Most companies listed on the German stock index violate Germany's corporate governance codex because they have a mutual agreement not to reveal salaries for top executives, according to the man who wrote the codex.
Some executives receive more than 100 times as much as workers
The "gentleman's agreement" to keep salaries secret represents an abuse of the codex that could threaten the latter's survival, Theodor Baums, a Frankfurt law professor who originally headed the government's corporate governance commission, told Frankfurter Allgemeine Zeitung.
Payscales for German business leaders have come under criticism after several companies, including Siemens and DaimlerChrysler, threatened to move production elsewhere unless workers accepted large pay cuts.
In 2003, only 11 of the 30 companies listed on the German stock index (DAX) agreed to publish salaries for top executives. The codex, however, requires companies to do so.
Companies are not required by law to adhere to the document, but that might change soon, German Justice Minister Brigitte Zypries said.
"Unless a significant number of companies reveals salaries by summer of 2005, there will be a law requiring them to do so," Zypries told Der Tagesspiegel newspaper.
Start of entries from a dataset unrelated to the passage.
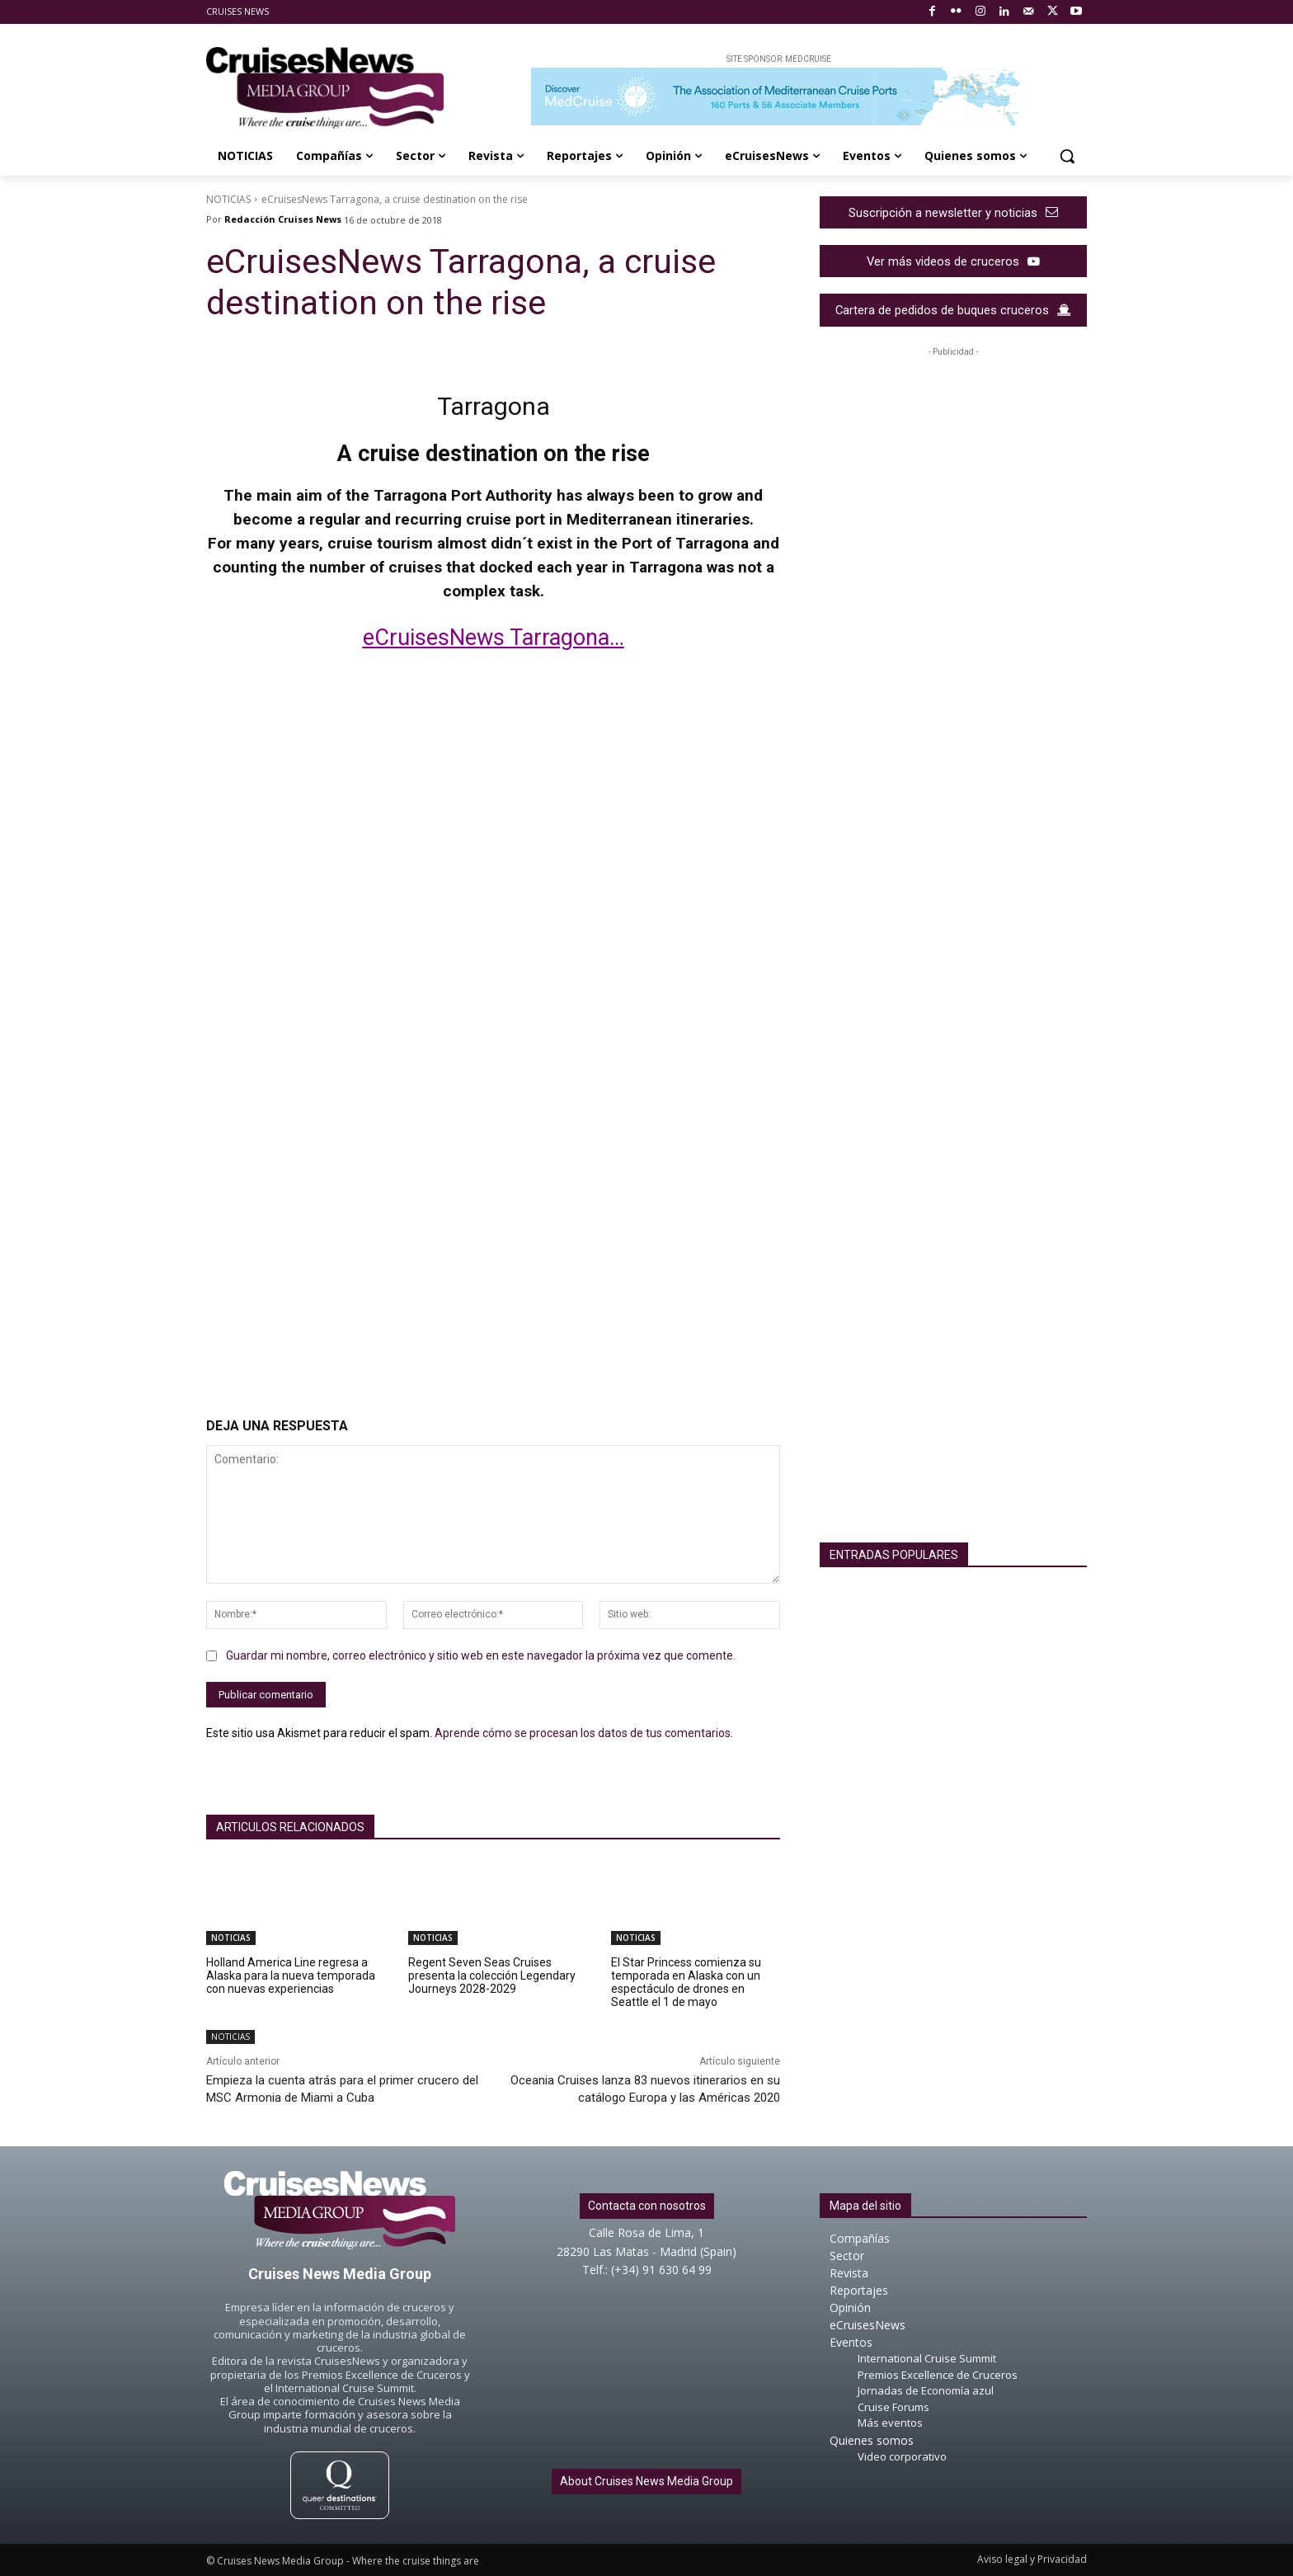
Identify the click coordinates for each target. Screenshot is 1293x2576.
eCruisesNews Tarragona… (493, 637)
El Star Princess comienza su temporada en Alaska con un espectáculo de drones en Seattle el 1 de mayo (686, 1982)
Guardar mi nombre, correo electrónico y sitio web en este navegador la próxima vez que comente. (481, 1655)
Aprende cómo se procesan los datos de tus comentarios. (584, 1733)
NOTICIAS (228, 199)
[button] (1067, 156)
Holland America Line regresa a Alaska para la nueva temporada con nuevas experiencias (290, 1975)
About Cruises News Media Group (646, 2481)
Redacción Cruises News (282, 219)
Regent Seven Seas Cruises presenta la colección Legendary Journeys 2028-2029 (492, 1975)
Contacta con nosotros (647, 2205)
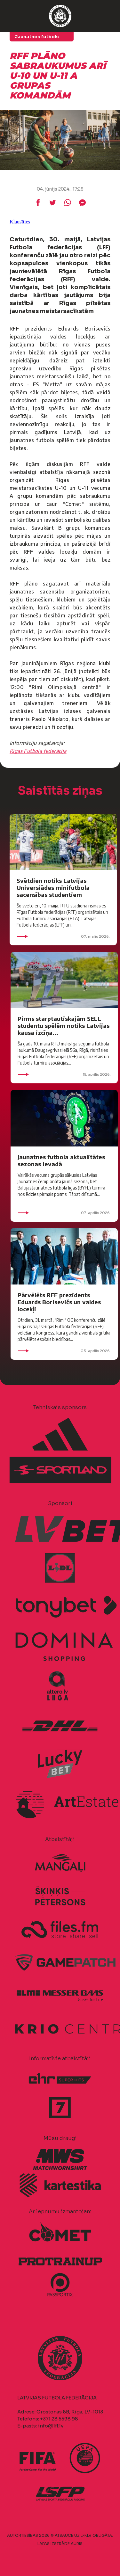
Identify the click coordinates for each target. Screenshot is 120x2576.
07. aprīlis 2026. (64, 1213)
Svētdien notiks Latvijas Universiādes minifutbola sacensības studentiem (53, 887)
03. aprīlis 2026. (64, 1351)
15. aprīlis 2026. (64, 1074)
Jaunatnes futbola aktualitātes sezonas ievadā (61, 1160)
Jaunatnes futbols (37, 37)
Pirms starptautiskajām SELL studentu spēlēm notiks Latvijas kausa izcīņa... (63, 1025)
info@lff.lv (50, 2426)
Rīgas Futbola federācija (38, 751)
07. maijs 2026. (63, 936)
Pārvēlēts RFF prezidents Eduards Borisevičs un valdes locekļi (59, 1302)
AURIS (77, 2543)
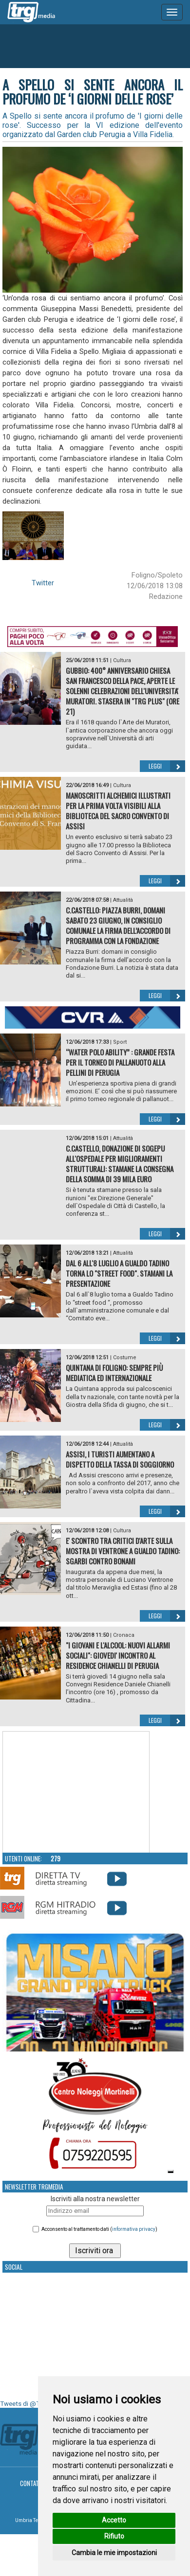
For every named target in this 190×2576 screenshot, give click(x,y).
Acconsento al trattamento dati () (99, 2229)
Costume (124, 1357)
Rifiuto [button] (114, 2536)
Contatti (32, 2483)
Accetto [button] (114, 2520)
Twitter (43, 582)
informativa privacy (133, 2229)
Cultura (122, 660)
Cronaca (123, 1635)
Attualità (123, 900)
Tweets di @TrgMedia (31, 2403)
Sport (120, 1042)
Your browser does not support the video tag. (76, 1792)
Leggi (167, 766)
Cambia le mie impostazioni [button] (114, 2553)
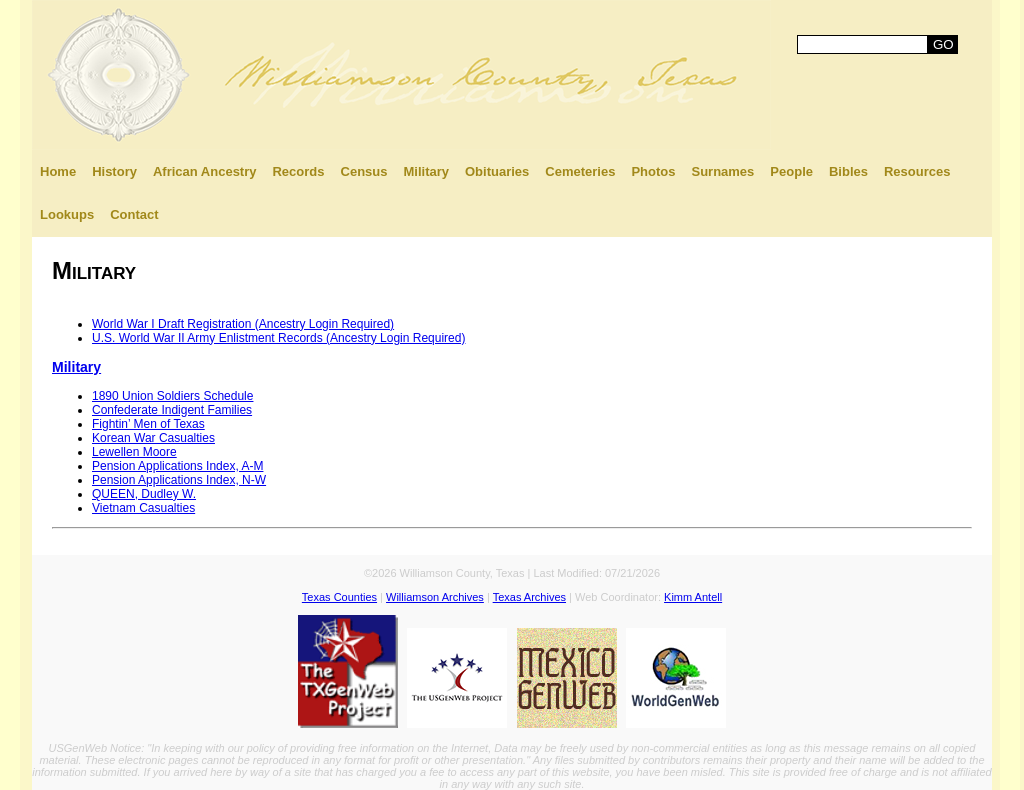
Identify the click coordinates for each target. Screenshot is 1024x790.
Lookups (67, 214)
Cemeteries (580, 171)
While saying that she didn't want to regulate top executives' salaries by law, Zypries added that a company's overall pay scale should be considered when deciding on the remuneration of those at the top. Zypries (photo) said such a recommendation could become part of the codex.
Unions vow to get more involved
Trade union leaders meanwhile said they would make better use of their voting rights as board of trustees members.
"For decades, salary recommendations have come from the employers' representatives," Berthold Huber, the deputy leader Germany's IG Metall union, told dpa news agency.
The German Trade Union Federation (DGB) is planning to make executive salaries a focus at a conference for board of trustees members in September.
"The gist of the problem isn't just the salary amount, but the fact, that remuneration is based on the wrong goals," Dietmar Hexe, a member of the DGB's executive board, told Handelsblatt newspaper.
Instead of linking salaries to share value, board members should look at executives' accomplishments to guarantee a company's well-being in the long term.